PROBLEM REQUIREMENTS
The task requires repeating, word for word, the lines from the one with "Where should I" through the end of the material, leaving out all pictures.

EXERCISE INPUTS
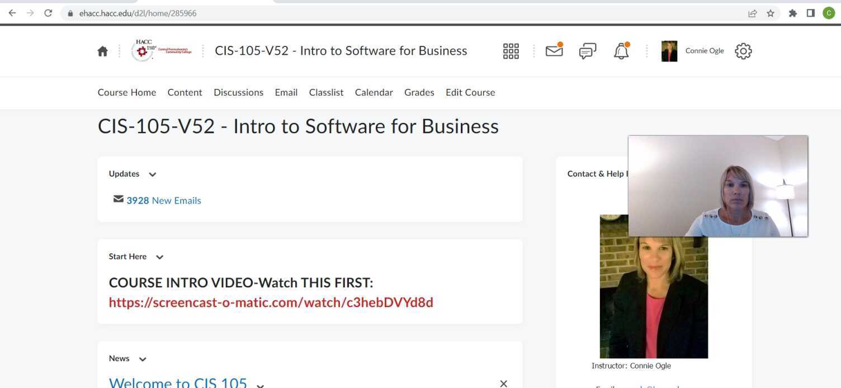The height and width of the screenshot is (388, 841).
Task: Navigate home using the house icon
Action: click(102, 50)
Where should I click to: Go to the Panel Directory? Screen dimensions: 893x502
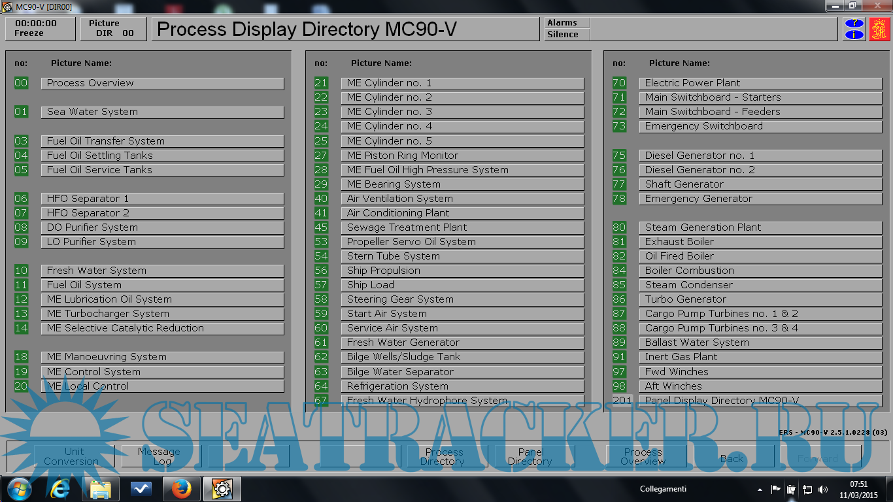[530, 456]

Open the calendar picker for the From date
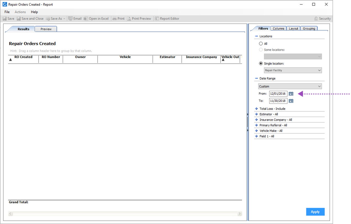[291, 94]
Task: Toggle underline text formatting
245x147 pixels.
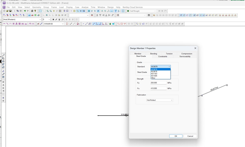Action: (59, 19)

REPLY
Where should I click to: Go to the Panel Directory? Screen dimensions: 893x502
[530, 456]

Open the calendar picker for the From date
[291, 94]
Task: Toggle underline text formatting
245x147 pixels.
Action: (59, 19)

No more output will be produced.